Confirmation that the Government plans to legislate to ensure minimum service levels during periods of industrial action.  This will apply to multiple sectors.

The Government has confirmed that it plans to legislate to enforce minimum service levels across multiple sectors during industrial action. It has introduced the Strikes (Minimum Service Levels) Bill which had its first reading in Parliament in January 2023.

The intention is to ensure a minimum level of service is provided during certain public sector strikes. Sectors affected by the Bill are healthcare, fire and rescue, education, transport, nuclear installations decommissioning, radioactive waste and spent fuel management, and border security.

The Bill would allow the Government to introduce regulations specifying particular minimum service levels in respect of each of the relevant services, subject to a statutory duty to consult stakeholders. If the Government cannot reach agreement on the definition of such minimum service levels, the Bill will provide it with the power to unilaterally impose these.

The Bill would enable (but not oblige) employers engaged in the provision of relevant services to serve a ‘work notice’ on unions which have given them notice of strike action. In a work notice, employers would have to (i) identify the persons required to work on each strike day to maintain minimum service levels (no more than reasonably necessary and not on the basis of their union membership status); and (ii) specify the work to be carried out by those persons.
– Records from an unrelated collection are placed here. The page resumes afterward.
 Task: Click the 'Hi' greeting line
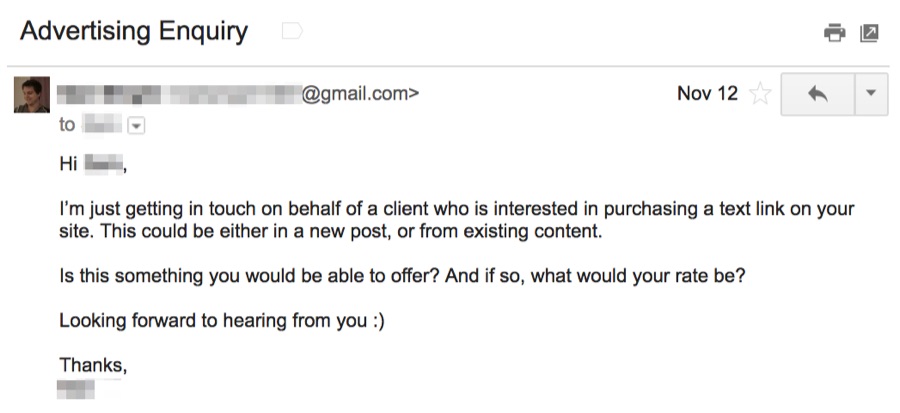[x=92, y=164]
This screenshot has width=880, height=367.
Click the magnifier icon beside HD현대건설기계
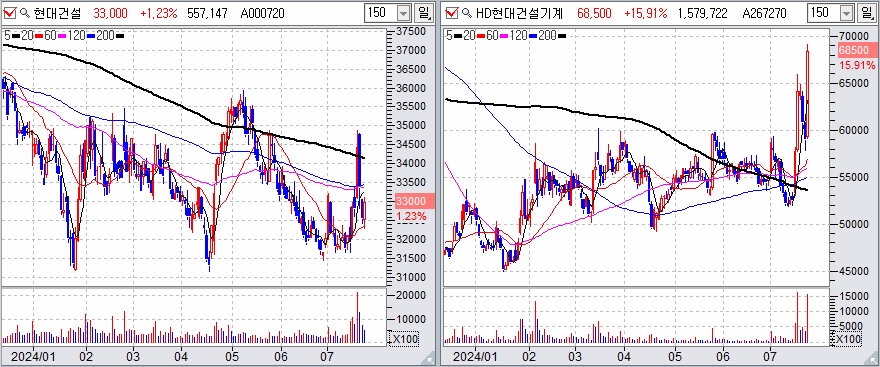[467, 12]
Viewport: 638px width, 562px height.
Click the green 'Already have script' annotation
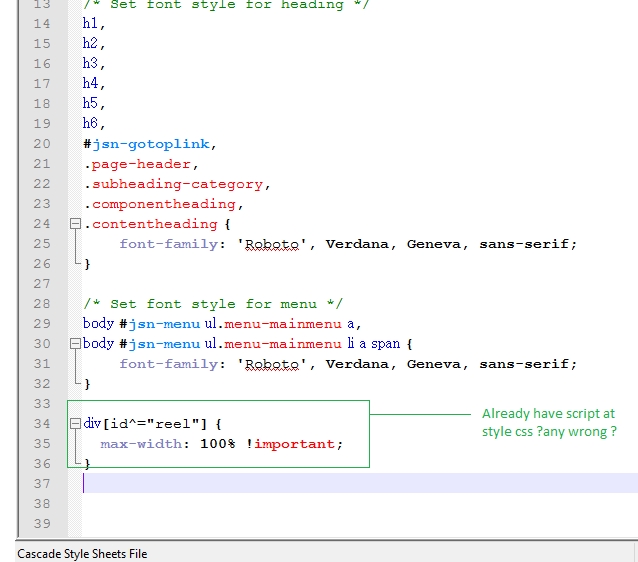(x=549, y=422)
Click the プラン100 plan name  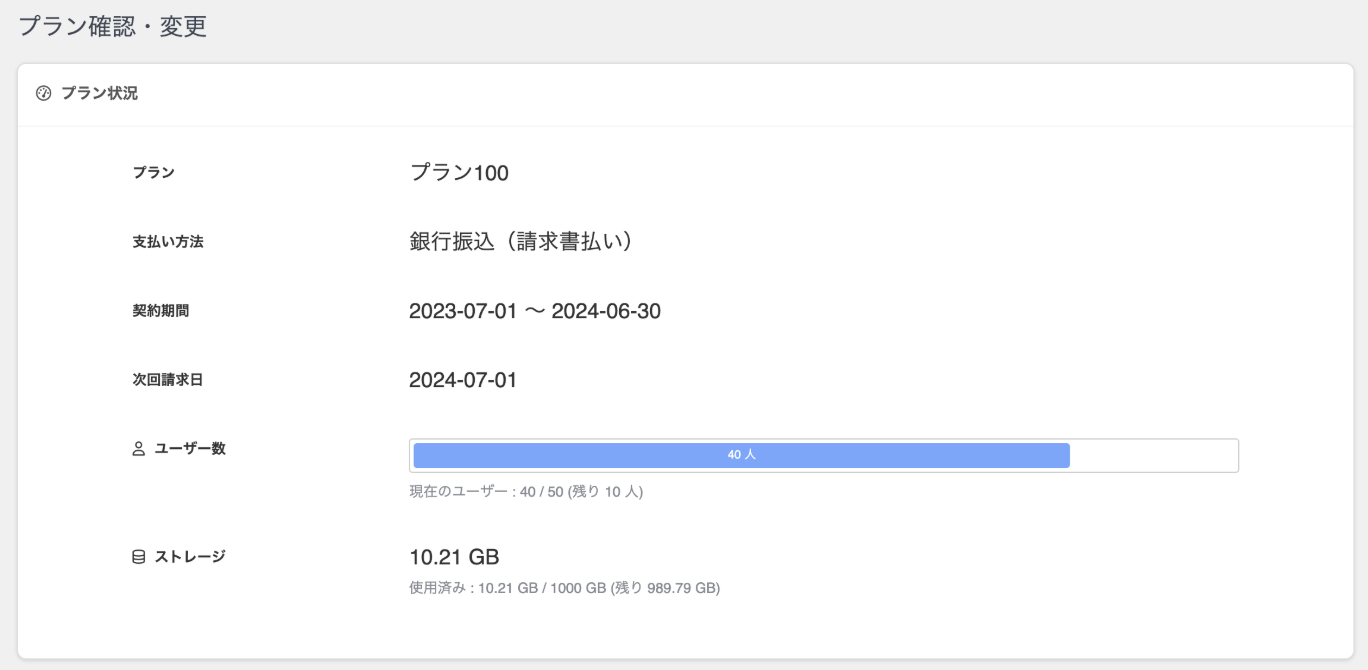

A union which is given a work notice should take ‘reasonable steps’ to ensure that all its members who are identified in the notice do not take part in the strike. Employees who are identified in a valid work notice but nonetheless still participate in the strike would lose automatic protection from unfair dismissal.

Whether this Bill becomes law remains to be seen. Unions have made it clear that they will resist the new requirements, and it is almost certain that they will seek to bring challenges on human rights grounds (particularly based on its incompatibility with the right to ‘freedom of association’). In addition, the Labour Party has already promised to repeal the legislation if enacted, so any reforms may well not survive beyond the next general election.